Work item. Omit images. Retype all entries verbatim.

[Saved data entries]
──────────────────────────────
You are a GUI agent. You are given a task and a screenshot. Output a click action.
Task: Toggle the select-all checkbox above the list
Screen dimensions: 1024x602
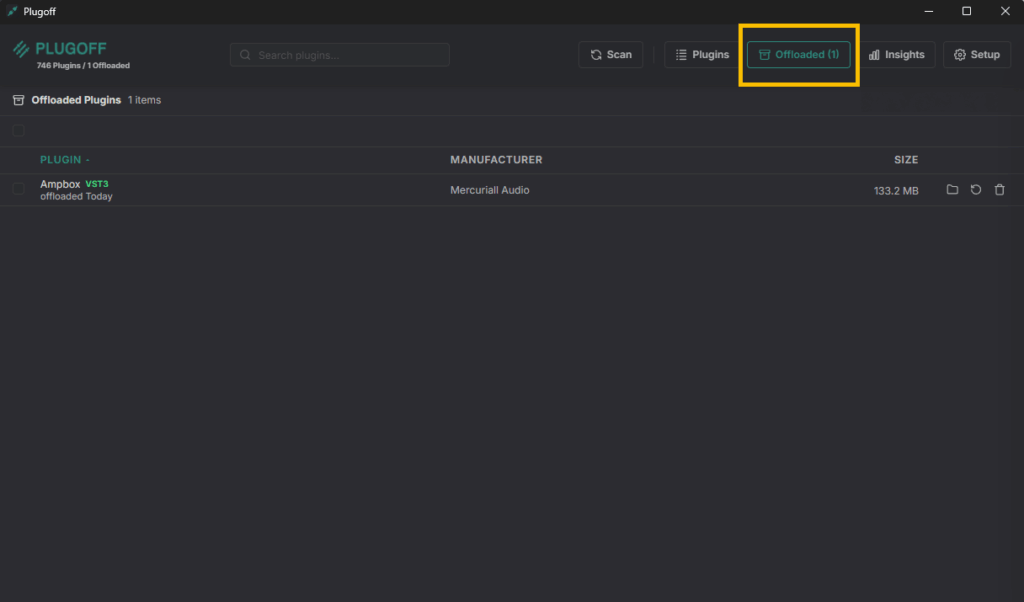tap(18, 131)

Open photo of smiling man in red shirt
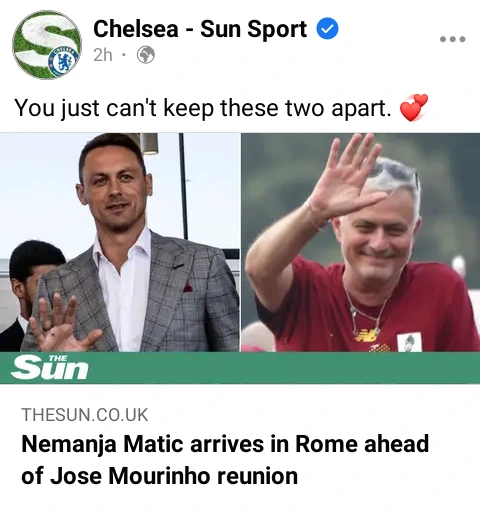tap(361, 242)
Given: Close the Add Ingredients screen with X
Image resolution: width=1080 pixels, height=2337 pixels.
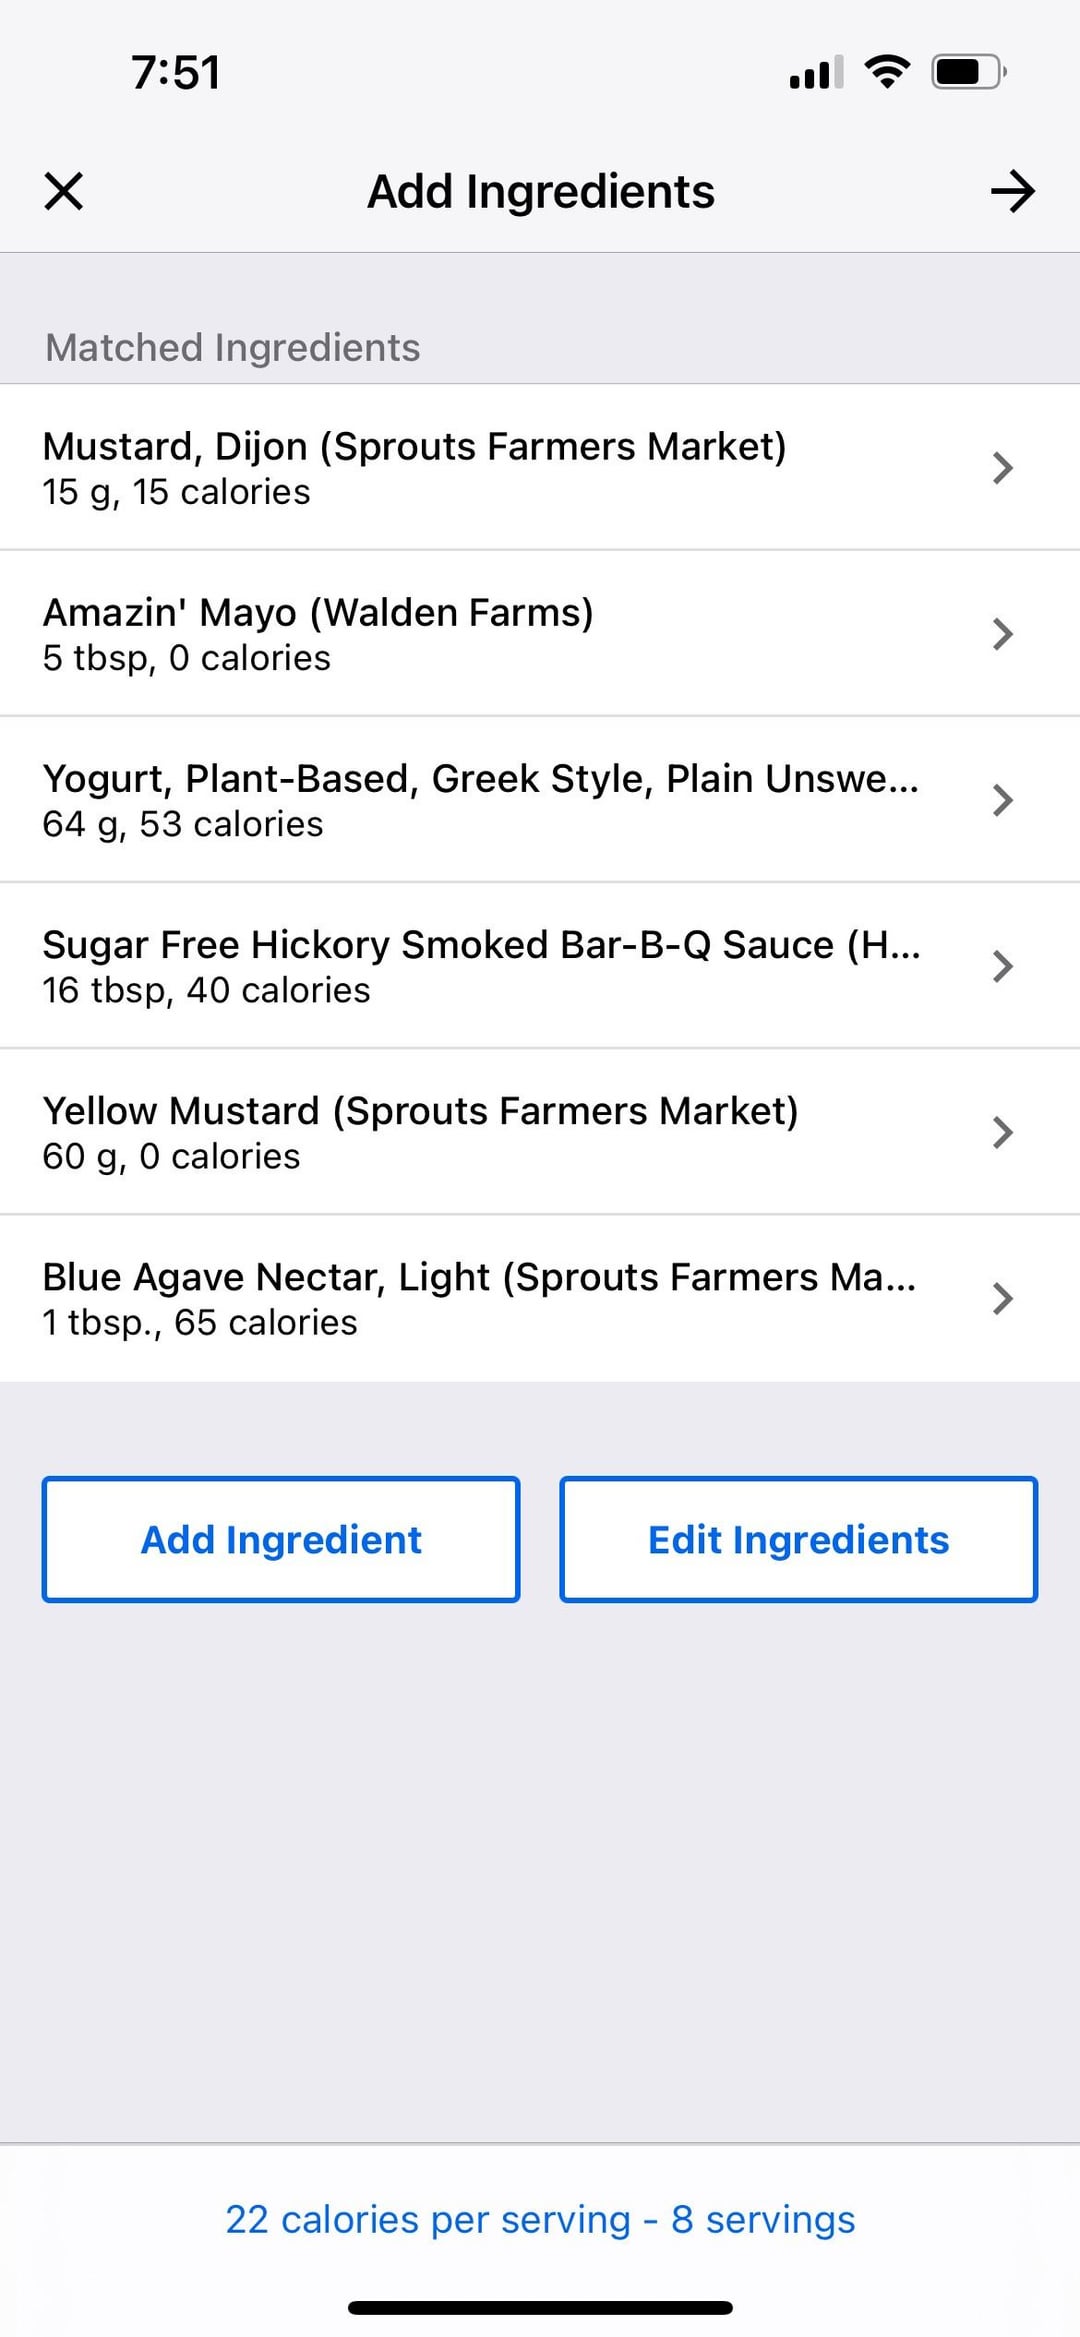Looking at the screenshot, I should (x=64, y=191).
──────────────────────────────
Solution to the exercise.
You are a GUI agent. You are given a task and a screenshot. Output a click action.
Task: Toggle the select-all checkbox above the list
Screen dimensions: 1024x602
tap(18, 131)

Open photo of smiling man in red shirt
tap(361, 242)
Given: Close the Add Ingredients screen with X
Image resolution: width=1080 pixels, height=2337 pixels.
Looking at the screenshot, I should (x=64, y=191).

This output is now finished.